Su cuerpo ya no era suyo, de Lucía ya no le quedaba nada, ni en el sexo, ni cuando intentaba arquear la espalda al advertirse encorvada en algún reflejo, ni cuando su rodilla temblaba tanto de frío que parecía que se le iba a despegar y seguir tiritando fuera de ella, ni cuando su mano rebotaba tratando de imitar el ritmo de la batería de alguna canción vieja.

Entonces, en este acto de desgraciada petición por clemencia, dejando el orgullo que la identificaba antes, atrás, vio en la mano de él, aquél disco de Michael. Vio cómo le arrancaba tan fácilmente de sí su tesoro más grande. Ya no importaba de quién era el disco, importaban sus manos sosteniéndolo, como si fuese la última vez que iba a poder verlo. No pudo así decir más palabras desahogadas, ni mirar vilmente con desprecio su cara, no pudo ni siquiera brumar en su contra, o recitarle algún refrán que quizás se le pasaba por su cabeza en ese momento. Sólo escuchó un rato después cómo la puerta se cerraba.
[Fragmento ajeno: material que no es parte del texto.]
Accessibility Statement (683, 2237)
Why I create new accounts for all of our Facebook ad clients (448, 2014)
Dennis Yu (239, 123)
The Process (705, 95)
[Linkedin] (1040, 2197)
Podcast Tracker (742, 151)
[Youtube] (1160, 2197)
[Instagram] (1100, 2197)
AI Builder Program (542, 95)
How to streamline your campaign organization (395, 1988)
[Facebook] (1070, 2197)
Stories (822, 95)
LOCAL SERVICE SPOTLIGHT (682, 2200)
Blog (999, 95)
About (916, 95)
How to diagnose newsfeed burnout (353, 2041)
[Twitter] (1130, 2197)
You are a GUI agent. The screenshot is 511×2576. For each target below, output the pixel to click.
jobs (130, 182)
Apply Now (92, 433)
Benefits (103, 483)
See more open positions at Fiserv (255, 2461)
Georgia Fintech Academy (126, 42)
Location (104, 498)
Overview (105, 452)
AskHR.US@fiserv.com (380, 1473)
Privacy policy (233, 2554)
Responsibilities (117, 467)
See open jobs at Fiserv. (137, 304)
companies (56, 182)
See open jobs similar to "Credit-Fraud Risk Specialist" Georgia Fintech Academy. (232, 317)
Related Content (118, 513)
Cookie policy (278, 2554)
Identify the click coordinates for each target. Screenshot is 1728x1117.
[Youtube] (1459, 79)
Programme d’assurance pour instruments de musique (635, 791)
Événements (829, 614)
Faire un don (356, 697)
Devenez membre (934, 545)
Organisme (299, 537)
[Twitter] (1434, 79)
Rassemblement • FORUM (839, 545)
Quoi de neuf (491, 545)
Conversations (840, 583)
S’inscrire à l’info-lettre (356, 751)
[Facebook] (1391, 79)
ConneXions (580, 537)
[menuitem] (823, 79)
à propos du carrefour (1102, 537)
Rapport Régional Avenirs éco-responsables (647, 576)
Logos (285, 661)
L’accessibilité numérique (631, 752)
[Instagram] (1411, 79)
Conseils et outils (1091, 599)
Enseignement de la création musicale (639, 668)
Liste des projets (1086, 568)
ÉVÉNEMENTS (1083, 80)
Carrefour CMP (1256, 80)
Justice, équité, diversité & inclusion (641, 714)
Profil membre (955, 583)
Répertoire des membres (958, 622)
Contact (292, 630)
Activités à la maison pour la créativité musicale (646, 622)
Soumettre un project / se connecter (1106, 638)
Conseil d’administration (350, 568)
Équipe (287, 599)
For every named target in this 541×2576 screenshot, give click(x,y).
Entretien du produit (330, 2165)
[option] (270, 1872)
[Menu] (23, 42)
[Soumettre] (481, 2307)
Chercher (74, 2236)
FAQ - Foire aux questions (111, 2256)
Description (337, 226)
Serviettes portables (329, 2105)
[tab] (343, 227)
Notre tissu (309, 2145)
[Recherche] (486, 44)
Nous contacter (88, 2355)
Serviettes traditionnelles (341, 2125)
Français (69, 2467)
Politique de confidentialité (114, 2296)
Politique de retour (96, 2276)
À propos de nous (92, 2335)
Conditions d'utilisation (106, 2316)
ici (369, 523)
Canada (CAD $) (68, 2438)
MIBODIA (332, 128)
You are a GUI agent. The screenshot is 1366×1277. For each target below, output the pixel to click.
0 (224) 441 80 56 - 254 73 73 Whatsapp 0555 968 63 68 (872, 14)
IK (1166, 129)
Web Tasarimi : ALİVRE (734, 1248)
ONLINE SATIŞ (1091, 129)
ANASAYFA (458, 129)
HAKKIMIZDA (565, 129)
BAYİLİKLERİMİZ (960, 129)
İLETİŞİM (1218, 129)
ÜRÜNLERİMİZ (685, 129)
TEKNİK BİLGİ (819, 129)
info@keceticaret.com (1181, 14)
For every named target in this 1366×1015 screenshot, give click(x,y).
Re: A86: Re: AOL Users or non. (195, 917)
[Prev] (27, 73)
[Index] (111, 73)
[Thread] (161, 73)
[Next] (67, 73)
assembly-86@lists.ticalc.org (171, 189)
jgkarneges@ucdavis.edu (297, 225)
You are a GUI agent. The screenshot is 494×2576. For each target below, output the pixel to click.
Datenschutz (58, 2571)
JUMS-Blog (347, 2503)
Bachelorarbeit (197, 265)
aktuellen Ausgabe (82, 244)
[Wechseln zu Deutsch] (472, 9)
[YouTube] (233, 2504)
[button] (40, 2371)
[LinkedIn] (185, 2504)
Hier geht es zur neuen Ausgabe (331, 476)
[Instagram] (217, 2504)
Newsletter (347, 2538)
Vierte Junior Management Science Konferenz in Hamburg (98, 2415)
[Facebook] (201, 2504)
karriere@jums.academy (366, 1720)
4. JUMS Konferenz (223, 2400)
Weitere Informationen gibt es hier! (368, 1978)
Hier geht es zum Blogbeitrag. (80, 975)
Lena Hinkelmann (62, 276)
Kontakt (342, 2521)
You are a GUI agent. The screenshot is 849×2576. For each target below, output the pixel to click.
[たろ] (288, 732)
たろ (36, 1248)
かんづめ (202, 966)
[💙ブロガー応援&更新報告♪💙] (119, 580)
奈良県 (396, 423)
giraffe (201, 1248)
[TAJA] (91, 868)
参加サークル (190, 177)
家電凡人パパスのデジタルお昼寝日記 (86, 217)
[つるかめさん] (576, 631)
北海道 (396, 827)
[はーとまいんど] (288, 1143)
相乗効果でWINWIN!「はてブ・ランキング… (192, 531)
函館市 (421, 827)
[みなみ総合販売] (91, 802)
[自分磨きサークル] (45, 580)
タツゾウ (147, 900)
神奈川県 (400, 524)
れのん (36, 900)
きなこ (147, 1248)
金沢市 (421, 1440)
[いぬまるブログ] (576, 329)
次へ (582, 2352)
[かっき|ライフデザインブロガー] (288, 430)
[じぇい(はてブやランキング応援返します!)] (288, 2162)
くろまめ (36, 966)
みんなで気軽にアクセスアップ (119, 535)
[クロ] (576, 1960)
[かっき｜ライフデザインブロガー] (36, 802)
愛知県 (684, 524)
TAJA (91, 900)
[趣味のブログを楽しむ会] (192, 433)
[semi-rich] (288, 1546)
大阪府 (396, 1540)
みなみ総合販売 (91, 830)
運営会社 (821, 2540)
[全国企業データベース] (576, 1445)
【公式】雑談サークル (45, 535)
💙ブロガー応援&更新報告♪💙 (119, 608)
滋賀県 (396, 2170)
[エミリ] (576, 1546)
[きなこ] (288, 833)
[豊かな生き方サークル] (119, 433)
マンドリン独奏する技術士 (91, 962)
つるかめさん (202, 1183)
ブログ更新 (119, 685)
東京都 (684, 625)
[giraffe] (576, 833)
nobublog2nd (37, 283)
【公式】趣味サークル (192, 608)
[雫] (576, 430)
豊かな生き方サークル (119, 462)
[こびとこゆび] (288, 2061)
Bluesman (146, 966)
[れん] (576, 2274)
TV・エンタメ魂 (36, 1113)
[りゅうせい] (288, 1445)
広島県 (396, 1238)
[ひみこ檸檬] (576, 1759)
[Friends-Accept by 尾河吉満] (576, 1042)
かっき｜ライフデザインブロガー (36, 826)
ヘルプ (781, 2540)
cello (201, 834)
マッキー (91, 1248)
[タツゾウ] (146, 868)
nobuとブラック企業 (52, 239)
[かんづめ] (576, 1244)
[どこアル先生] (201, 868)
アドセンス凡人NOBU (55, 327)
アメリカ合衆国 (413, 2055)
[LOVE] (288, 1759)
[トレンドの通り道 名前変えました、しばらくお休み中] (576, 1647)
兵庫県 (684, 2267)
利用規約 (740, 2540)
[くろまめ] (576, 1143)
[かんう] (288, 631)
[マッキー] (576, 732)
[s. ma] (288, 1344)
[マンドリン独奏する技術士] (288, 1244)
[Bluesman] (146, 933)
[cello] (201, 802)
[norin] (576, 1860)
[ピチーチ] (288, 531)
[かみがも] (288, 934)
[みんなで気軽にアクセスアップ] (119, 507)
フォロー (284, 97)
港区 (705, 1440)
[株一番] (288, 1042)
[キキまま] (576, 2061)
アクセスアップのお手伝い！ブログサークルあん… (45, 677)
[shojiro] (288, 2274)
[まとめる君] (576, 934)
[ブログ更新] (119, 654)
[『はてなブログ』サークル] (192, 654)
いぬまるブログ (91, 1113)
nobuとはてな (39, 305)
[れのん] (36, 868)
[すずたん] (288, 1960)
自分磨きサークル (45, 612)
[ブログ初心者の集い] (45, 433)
El desconsuelo desaguado de esa noche duró hasta el día siguiente, hasta que su garganta atragantada ya no resistía más fervor, ni lágrimas, ni tristeza, ni tristeza de muerte. Entonces se levantó y vistió rápidamente. Se lavó el rostro sin mirar al espejo sus ojos abultados de tanto extremar la realidad de una noche que pasaba desapercibida frente a tantas otras noches. Fue ahí, en esa cavilación, cuando decidió salir a comprar unos cigarrillos corrientes, y tentada por una vitrina desbaratada de una tienda en probable extinción, se llevó unos pequeños maceteros en donde depositar semillas y cada día un poco de agua. Aunque sea tomillo, aunque sea cilantro, sembrar lo que hubiese para que algo naciera de sus manos. Y ahí mismo, ese día justo antes de salir, mientras agarraba las llaves para no quedarse afuera, lo encontró. El disco estaba ahí en la entrada, sostenido en diagonal contra la muralla, tan quieto, tan sedentario.